Nicholas Van Weerdenburg wrote:
load works, but require would be nice.
I'm now trying to understand exactly how load works.
load(filename, wrap =false)
Didn't do what I wanted, so I went with the following
lines=File.read(filename)
eval(lines)
Which did work.
Docs for Kernel#load mention:
"In no circumstance will any local variables in the loaded file be
propagated to the loading environment."
Any ideas for how to use load and still set instance variables?
Did you mean _local_ vars? (If you assign instance vars in the top level of a loaded file, they will still be there in the "main" object at the top level when you get back to the file that is calling load.)
AFAIK, local vars are lost, unless you play games with proc bindings and eval:
$ cat a.rb
x=1
$pr = proc {}
$ cat b.rb
load 'a.rb'
p(eval("x", $pr))
$ ruby b.rb
1
But this just changes the problem: how to get the proc out of the loaded file without using something as gauche as a global var? (And never mind that using "eval" is _extremely_ gauche, and you will not be invited to ruby parties.)

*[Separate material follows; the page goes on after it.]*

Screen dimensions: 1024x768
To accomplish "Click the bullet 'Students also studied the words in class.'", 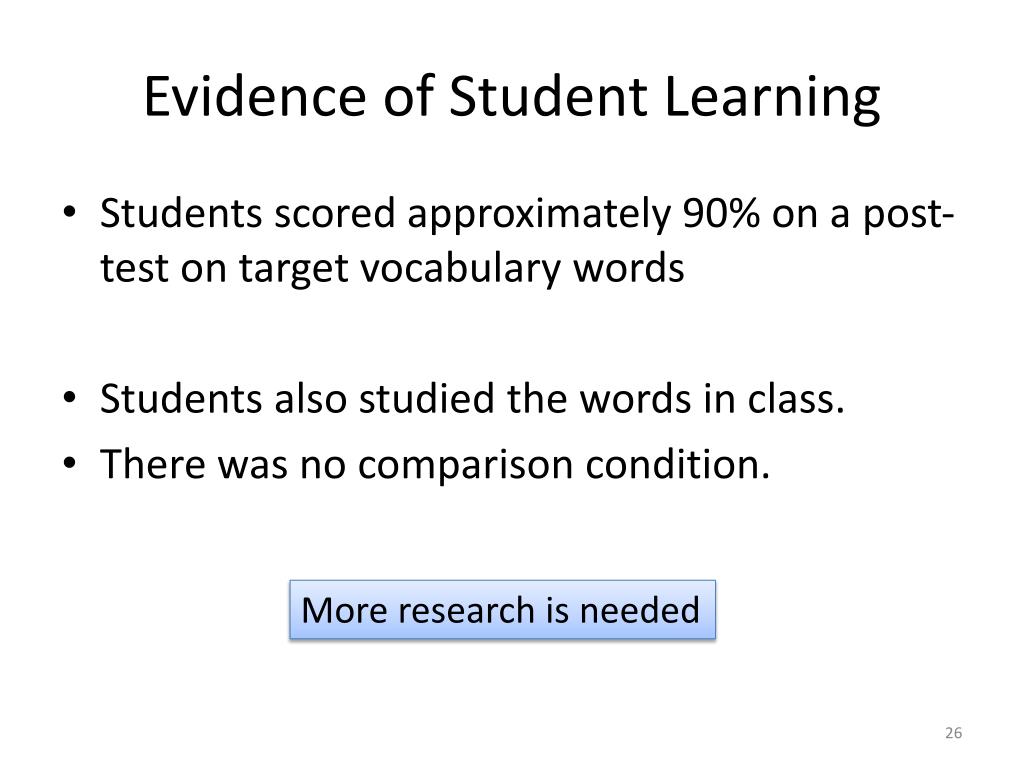I will tap(472, 398).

Here's an alternative that Nobu Nokada suggested back in ruby-talk:62727:
$ cat c.rb
@ivar = 1
CONST = 2
def self.meth; 3; end
$ cat d.rb
class Module
def load_in_module(file)
module_eval(IO.read(file), File.expand_path(file))
end
end
module M
load_in_module('c.rb')
p @ivar
end
p M::CONST
p M.meth
p @ivar
$ ruby d.rb
1
2
3
nil
This lets you can capture top-level constants, methods, and attrs from the loaded file. That's the basic idea in my script lib (http://redshift.sourceforge.net/script/\), but it adds some bells and whistles: it defines require so that local dependencies within the loaded file work; there is an autoscript (like autoload); meaningful exceptions; compact syntax; a rudimentary facility for passing params _in_ to a loaded script.